# Meet My Rats! Stormy and Coconut!



## Stormstar (Jul 4, 2016)

Once upon a time, I was told about rats.After months of begging my parents, I got two rats. So yea! My sister and I both got a rat (don't worry their housed together!) and living in their double critter nation! So here they are, Stormy and Coconut! 

Stormy:She is a shy little girl, learning about the world around her and her new owners. She loves hiding under fleece, and sitting in her favorite corner. She is a white and grey rat, that loves sholder rides. 
Coconut:A spunky girl with a friendly ratatude.
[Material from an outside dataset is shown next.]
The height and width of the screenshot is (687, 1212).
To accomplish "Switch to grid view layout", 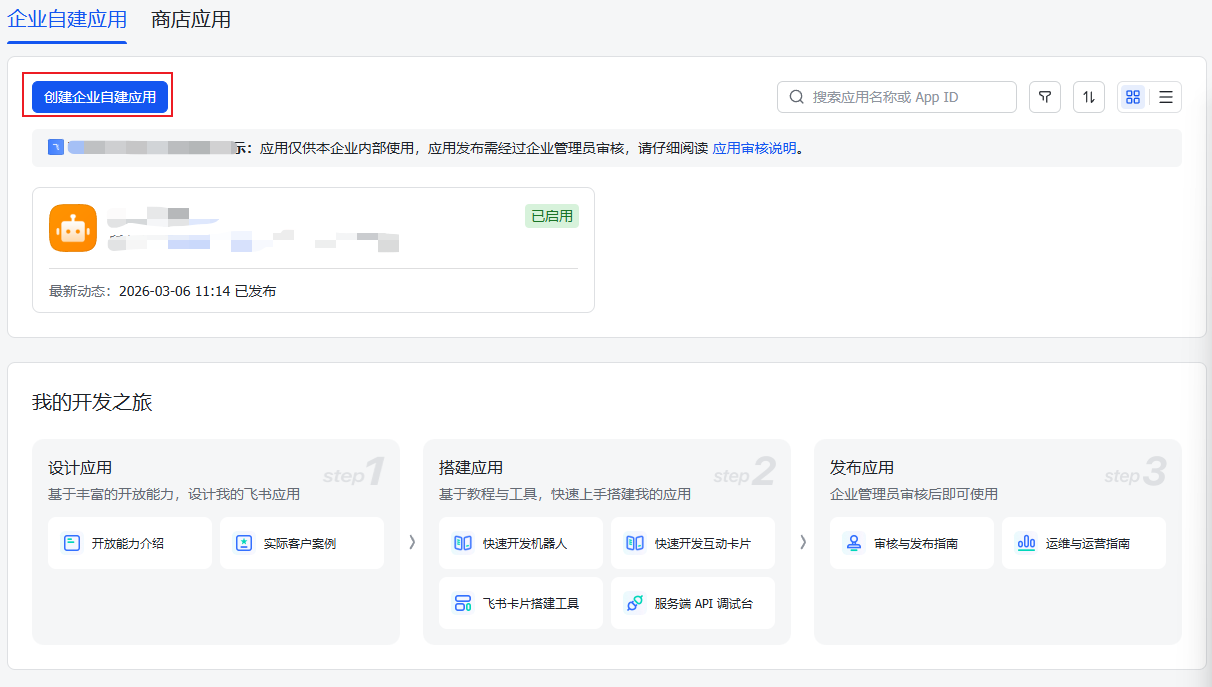I will [x=1133, y=97].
She loves Cheerios and Fruity Pebbles, and is adventure to the max.Always saying "Hey!" When I open the cage and is very loving to new guests! 
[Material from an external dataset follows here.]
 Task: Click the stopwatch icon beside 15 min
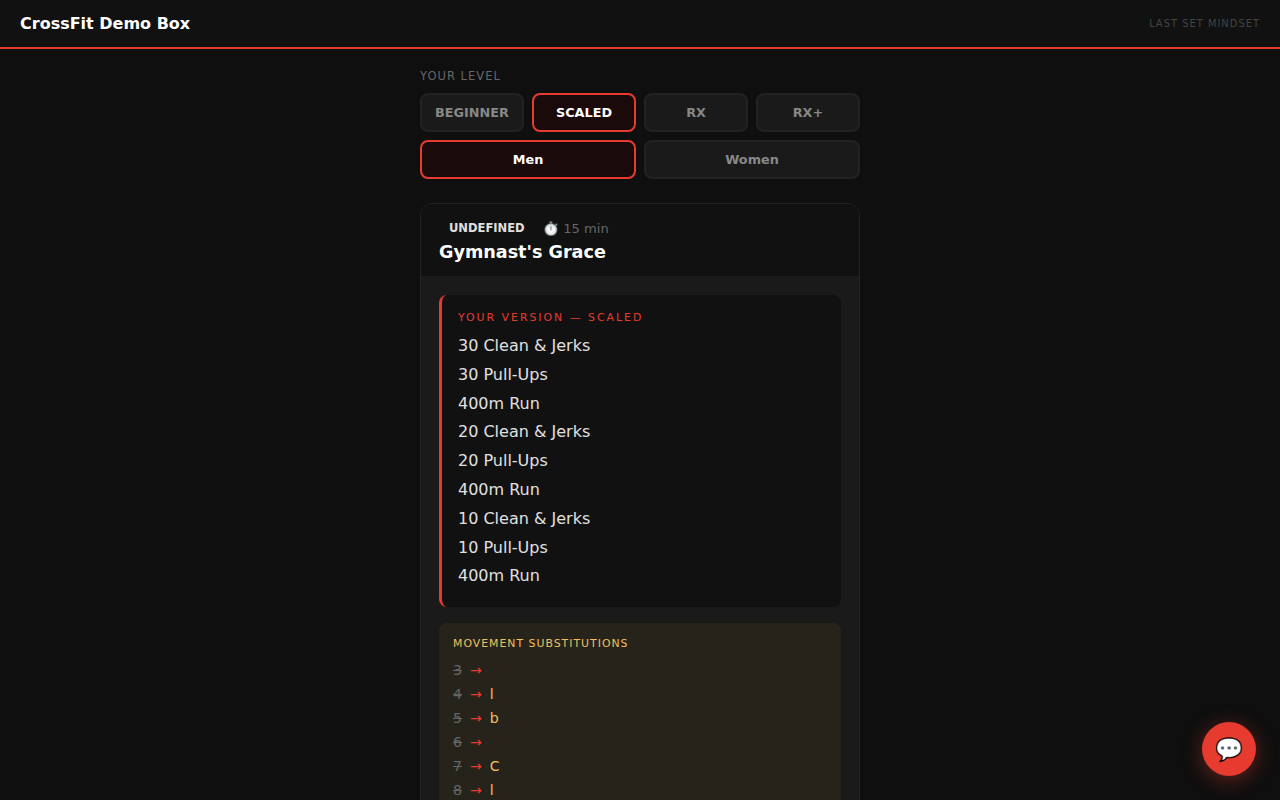point(550,229)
And now I'm thinking about adding another two to the mischief, as our breeder is retiring one of her females after this next litter, and we think she might be a good pet along with one of her babies


----------



## Stormstar (Jul 4, 2016)

The last picture is sideways, Stormy isn't upside down


----------



## bclaytonsc (Jul 11, 2016)

Awwww they are precious!! <3


----------



## Bumble-Bee (Apr 21, 2016)

They are adorable!


----------



## Stormstar (Jul 4, 2016)

Thanks guys!


----------



## Rattielover965 (Apr 26, 2016)

So cute


----------



## PastelRat (Jul 28, 2016)

Stormy's coat is what me dream rat would have. c: It's awesome that you got rats!


----------



## Stormstar (Jul 4, 2016)

PastelRat said:


> Stormy's coat is what me dream rat would have. c: It's awesome that you got rats!
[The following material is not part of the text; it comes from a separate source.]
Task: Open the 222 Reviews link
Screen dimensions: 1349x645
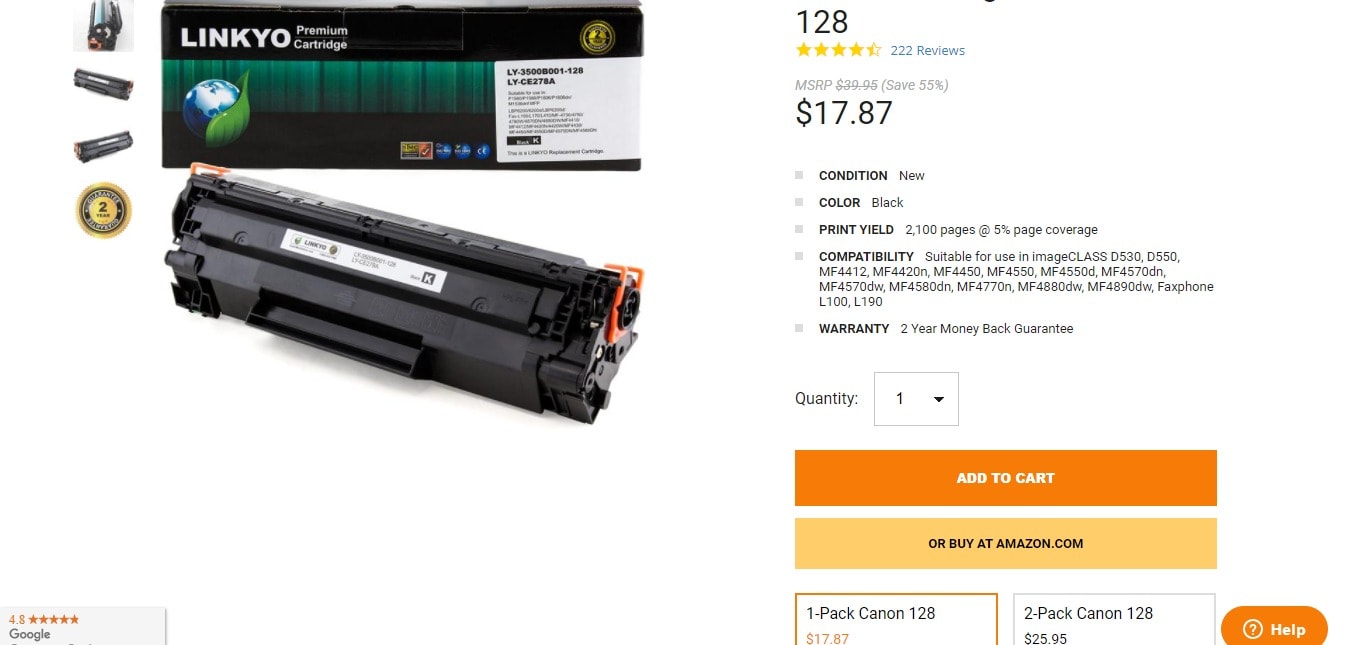Action: pos(927,50)
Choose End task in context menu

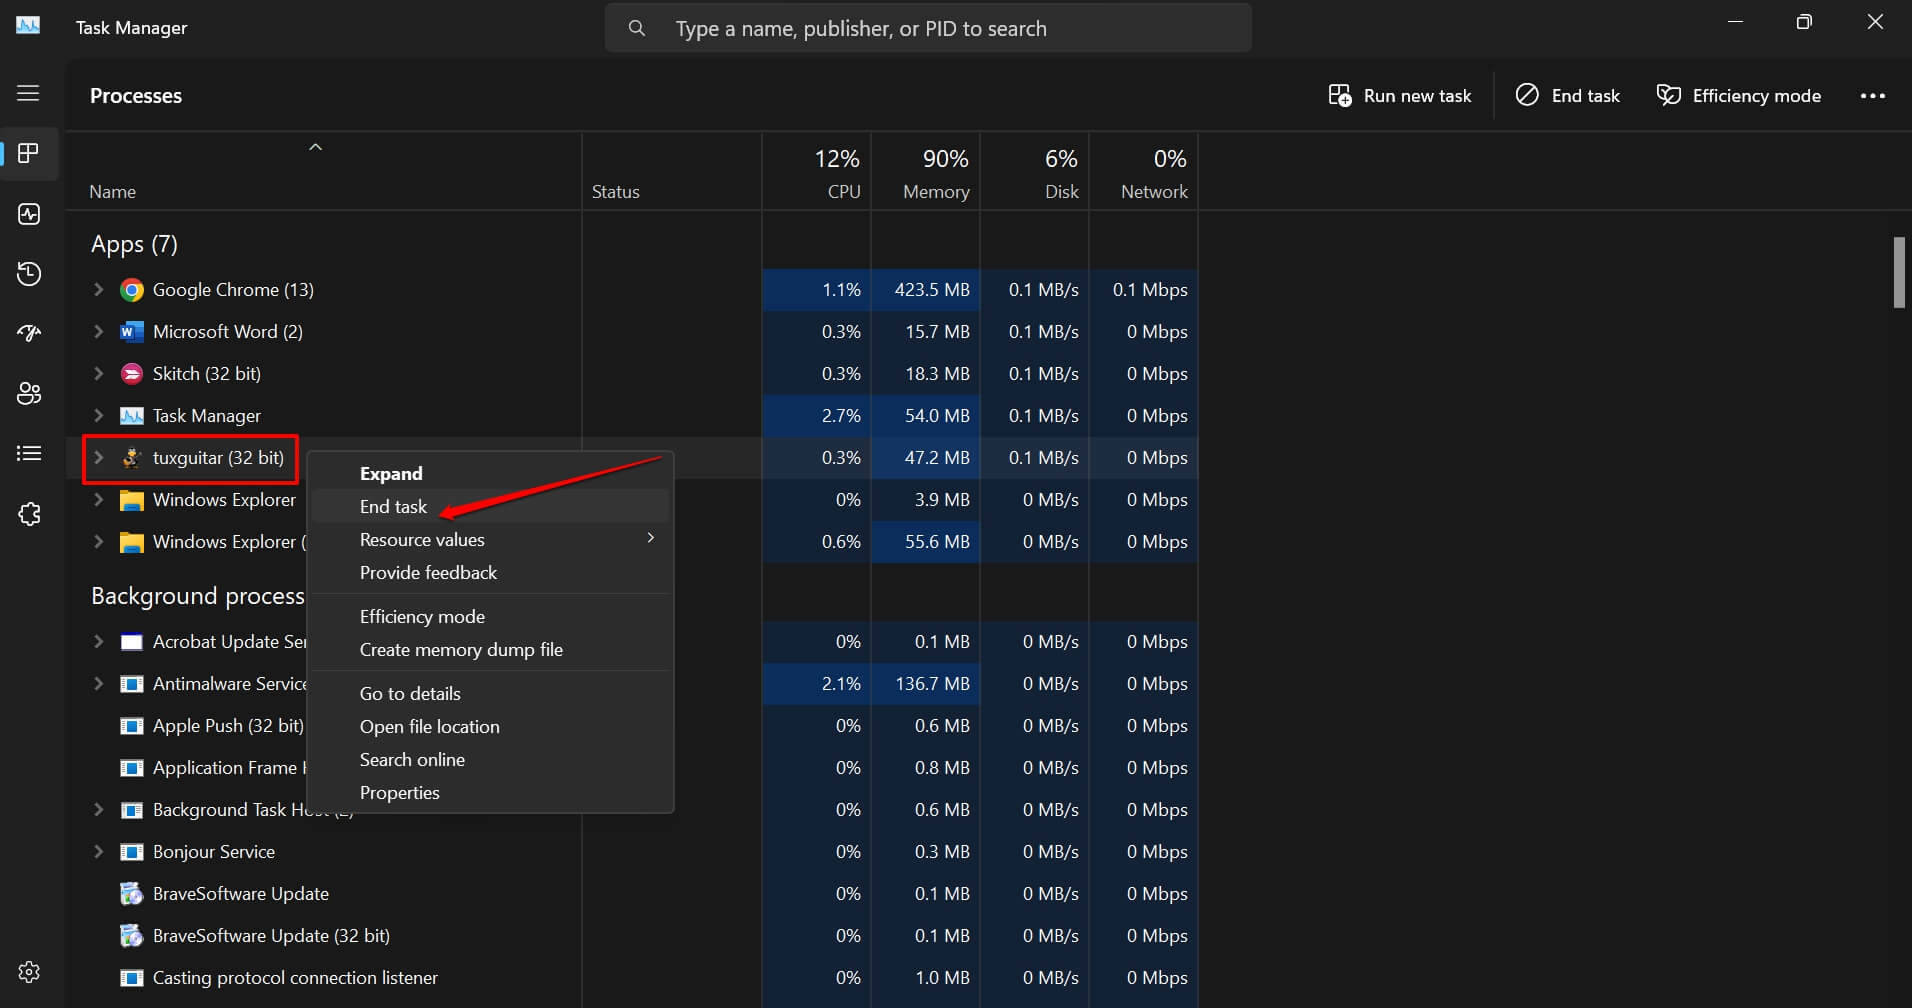click(x=394, y=507)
Haha, when we met the breeder, she had four Stormy, Coconut, and two other rats in a cage. (The baby girls) and as soon as I saw Stormy, I was like "That one please. I neeeeed that one" (not really but still) I just love rats with cute patterns.


----------



## rottengirl (Mar 16, 2016)

So cute!


----------



## Harvey&Calvin (Jul 17, 2016)

<3 Sweet little babies and a third to the bunch would be so much fun!


----------